NCIS co-director and professor Christoph Lutz has been awarded NOK 12 million from the Research Council of Norway through the prestigious FRIPRO scheme. The funding goes to his new project DISTINCT, short for Digital Status and Its Social and Technological Construction.
Christoph Lutz is a leading researcher in Europe on digital inequality and privacy. DISTINCT builds directly on this body of work, scaling it up to a new level:
"This research is timely as we see algorithmic systems taking an increasingly central role in governing social values. By analyzing the mechanisms behind digital status, we aim to provide the empirical evidence needed to ensure that digital transformation does not come at the cost of social fairness. Our goal is to offer actionable insights for different stakeholders, including policymakers, platform developers and fellow academics,” says Lutz.
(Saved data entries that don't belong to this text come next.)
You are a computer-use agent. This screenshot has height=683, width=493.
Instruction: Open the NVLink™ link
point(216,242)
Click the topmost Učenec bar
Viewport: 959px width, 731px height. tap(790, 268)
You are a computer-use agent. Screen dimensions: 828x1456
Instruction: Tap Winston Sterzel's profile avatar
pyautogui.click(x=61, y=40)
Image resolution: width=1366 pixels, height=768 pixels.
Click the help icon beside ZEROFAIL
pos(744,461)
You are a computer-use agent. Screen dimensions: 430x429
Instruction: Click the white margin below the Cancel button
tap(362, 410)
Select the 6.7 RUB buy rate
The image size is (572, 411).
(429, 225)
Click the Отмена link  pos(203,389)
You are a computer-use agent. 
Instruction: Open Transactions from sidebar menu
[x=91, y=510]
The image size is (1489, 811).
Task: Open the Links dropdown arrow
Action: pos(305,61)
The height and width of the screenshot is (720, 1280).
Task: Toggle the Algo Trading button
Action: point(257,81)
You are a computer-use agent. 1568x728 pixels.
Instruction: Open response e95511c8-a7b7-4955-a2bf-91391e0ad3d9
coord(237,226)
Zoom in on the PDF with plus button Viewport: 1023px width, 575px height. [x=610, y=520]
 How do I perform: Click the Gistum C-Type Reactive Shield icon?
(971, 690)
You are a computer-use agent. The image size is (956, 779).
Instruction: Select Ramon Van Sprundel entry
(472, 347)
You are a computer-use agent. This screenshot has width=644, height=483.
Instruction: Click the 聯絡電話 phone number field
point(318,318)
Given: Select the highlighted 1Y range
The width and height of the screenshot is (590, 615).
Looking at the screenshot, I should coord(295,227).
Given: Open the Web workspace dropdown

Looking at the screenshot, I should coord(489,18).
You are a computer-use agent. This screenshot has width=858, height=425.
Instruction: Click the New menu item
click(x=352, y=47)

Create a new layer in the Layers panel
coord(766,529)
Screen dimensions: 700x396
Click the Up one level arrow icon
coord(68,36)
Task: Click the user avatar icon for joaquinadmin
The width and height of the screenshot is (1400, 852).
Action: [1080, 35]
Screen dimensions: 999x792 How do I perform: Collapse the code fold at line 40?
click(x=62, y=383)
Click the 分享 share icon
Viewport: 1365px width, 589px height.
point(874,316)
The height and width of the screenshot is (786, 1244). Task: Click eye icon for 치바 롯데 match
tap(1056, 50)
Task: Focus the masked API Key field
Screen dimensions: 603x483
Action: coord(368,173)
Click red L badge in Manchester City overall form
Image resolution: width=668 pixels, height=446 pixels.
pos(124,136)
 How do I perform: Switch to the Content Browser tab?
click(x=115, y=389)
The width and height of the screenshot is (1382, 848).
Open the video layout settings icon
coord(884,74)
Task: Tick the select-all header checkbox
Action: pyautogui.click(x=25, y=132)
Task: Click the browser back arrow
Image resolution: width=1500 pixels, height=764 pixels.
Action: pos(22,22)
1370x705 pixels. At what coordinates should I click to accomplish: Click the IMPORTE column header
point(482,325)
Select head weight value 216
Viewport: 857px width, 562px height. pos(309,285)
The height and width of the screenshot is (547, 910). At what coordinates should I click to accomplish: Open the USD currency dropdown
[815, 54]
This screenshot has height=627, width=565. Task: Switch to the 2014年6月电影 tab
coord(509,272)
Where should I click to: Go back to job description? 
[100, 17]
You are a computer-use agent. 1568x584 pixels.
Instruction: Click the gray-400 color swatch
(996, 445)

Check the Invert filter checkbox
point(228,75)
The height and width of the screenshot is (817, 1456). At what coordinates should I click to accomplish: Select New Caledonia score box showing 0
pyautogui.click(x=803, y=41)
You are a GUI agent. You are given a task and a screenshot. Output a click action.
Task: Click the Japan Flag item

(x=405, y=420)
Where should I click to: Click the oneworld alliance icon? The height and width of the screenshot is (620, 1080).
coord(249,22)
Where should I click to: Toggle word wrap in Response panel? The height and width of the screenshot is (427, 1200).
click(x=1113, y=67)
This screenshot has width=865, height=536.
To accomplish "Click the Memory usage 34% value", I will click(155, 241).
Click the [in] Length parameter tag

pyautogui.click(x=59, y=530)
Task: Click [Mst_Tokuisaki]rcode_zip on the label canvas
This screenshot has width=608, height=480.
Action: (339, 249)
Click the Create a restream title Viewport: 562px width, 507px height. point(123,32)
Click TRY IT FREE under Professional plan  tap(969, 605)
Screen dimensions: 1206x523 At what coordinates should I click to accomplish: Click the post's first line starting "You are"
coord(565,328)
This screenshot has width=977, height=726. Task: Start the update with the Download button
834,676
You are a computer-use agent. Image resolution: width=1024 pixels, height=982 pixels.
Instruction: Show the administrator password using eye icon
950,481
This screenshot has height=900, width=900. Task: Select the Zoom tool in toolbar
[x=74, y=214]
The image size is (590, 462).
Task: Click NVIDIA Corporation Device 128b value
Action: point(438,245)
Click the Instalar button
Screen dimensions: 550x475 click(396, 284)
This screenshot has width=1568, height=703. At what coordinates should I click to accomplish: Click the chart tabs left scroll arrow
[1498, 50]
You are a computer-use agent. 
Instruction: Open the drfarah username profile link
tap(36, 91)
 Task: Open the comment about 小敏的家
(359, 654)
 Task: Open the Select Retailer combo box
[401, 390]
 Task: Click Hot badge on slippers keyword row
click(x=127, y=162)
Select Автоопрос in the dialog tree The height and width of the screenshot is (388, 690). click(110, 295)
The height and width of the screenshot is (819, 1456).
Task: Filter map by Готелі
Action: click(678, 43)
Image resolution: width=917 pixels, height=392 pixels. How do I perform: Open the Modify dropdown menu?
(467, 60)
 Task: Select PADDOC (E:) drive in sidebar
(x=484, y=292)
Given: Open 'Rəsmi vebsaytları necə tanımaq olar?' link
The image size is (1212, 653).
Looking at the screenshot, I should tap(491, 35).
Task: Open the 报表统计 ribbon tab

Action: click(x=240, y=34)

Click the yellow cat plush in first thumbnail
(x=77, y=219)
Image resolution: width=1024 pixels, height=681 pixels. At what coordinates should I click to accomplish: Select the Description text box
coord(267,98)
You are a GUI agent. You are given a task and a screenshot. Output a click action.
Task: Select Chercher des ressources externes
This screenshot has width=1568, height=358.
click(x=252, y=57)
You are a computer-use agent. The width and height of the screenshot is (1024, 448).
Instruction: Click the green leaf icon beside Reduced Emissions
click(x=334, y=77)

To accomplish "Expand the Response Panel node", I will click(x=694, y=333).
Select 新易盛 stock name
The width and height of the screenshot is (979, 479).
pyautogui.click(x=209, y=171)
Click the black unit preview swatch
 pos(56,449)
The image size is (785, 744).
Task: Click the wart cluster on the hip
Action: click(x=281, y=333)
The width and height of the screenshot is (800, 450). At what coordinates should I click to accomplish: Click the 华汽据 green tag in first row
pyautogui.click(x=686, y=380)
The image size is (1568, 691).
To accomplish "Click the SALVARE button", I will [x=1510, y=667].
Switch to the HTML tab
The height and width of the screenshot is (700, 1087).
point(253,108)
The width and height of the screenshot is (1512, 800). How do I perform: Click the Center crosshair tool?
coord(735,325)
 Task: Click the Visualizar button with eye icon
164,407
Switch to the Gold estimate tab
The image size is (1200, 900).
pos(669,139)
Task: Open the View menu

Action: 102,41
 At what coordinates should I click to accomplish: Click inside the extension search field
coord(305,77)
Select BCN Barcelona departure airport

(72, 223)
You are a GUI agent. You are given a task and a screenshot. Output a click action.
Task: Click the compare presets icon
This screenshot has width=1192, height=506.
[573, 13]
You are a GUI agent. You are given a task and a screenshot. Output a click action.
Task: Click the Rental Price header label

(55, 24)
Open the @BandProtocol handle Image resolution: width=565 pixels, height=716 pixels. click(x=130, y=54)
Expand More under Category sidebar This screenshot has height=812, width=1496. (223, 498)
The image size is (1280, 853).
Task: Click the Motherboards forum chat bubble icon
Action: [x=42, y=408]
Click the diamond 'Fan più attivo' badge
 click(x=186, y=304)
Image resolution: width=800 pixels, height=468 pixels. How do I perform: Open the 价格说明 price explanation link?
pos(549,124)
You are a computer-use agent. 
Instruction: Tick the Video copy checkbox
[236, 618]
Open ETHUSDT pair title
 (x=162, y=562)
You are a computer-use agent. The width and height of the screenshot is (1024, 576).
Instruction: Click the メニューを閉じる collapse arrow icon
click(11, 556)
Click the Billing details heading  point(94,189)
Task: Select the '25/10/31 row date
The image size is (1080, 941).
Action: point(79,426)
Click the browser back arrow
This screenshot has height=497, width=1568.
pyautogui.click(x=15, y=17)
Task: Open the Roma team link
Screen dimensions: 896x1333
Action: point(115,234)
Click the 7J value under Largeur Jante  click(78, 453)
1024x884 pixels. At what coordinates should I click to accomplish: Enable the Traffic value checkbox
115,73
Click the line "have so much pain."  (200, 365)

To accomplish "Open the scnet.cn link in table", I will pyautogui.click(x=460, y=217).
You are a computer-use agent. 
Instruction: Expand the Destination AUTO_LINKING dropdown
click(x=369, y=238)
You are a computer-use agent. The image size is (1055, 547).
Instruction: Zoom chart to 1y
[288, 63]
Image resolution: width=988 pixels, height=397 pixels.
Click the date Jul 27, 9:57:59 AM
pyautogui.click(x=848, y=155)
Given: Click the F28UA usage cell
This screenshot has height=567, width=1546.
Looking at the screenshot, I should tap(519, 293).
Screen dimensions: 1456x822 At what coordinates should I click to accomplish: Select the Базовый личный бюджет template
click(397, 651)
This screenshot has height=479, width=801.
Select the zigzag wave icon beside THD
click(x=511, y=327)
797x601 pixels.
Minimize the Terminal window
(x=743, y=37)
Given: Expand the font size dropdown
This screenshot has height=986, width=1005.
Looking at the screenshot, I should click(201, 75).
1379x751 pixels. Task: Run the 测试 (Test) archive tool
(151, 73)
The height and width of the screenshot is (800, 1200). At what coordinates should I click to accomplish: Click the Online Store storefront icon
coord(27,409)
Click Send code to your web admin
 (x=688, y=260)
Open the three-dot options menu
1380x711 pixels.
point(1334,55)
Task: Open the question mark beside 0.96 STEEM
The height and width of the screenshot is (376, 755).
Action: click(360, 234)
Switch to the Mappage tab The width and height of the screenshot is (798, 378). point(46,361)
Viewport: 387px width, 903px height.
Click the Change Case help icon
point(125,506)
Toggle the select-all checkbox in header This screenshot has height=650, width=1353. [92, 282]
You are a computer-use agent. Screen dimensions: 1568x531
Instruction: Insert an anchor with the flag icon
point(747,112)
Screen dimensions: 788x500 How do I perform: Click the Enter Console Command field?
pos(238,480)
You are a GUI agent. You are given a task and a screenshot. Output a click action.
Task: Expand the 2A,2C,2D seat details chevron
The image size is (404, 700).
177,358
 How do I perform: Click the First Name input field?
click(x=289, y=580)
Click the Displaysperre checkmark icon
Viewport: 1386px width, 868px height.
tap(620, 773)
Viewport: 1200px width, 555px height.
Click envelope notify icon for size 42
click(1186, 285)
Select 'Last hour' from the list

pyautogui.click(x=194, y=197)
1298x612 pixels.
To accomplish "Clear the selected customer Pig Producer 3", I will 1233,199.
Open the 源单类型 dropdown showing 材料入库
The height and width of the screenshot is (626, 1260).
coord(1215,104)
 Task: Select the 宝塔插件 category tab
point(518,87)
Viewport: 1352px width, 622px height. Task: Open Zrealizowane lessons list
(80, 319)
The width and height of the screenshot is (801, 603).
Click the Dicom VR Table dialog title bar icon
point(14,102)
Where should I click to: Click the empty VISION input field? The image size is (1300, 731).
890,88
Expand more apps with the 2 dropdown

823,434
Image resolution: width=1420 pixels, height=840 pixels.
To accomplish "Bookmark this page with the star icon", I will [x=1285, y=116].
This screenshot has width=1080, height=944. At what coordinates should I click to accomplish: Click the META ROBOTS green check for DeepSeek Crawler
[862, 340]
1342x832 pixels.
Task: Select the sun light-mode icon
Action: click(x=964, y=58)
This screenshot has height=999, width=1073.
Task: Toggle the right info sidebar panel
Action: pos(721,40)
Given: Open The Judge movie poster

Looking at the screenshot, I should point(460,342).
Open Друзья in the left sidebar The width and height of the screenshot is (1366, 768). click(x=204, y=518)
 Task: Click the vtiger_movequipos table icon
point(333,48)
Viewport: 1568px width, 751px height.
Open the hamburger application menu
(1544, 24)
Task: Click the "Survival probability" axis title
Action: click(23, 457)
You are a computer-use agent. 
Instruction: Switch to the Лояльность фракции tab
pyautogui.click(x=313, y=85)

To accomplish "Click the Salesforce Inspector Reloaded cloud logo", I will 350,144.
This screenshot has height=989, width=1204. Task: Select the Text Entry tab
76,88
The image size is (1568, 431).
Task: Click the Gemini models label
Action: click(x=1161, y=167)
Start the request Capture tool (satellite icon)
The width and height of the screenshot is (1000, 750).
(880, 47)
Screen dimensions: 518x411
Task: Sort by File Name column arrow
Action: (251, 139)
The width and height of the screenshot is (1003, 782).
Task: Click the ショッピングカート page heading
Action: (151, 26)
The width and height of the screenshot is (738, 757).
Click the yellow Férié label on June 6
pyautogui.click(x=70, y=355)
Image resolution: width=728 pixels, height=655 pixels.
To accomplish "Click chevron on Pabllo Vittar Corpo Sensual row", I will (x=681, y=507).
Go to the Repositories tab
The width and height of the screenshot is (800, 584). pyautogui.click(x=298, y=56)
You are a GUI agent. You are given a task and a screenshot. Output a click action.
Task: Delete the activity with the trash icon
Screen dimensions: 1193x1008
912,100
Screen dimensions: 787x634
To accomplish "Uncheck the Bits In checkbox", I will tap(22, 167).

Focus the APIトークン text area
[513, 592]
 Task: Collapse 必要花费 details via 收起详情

The project investigates how digital status is created, how it is shaped by algorithms and platform design, and what consequences it has for inequality in society. A key focus will be generative on AI: do these systems reproduce existing social biases when they evaluate people's digital standing, or do they create entirely new ones?
The project runs from late summer 2026 to late summer 2030 and brings together an international team from BI, the University of Zurich, Leiden University, the University of Lausanne, Leipzig University, and HEC Paris.
We congratulate Christoph on this achievement and look forward to seeing where DISTINCT takes us.
Facts
- More information about FRIPRO
- The funding comes through FRIPRO, the Research Council of Norway's flagship scheme for curiosity-driven, investigator-initiated research. FRIPRO grants are awarded through a highly competitive process and are reserved for projects of the highest international quality. An overview of the other funded research projects can be found in the official press release.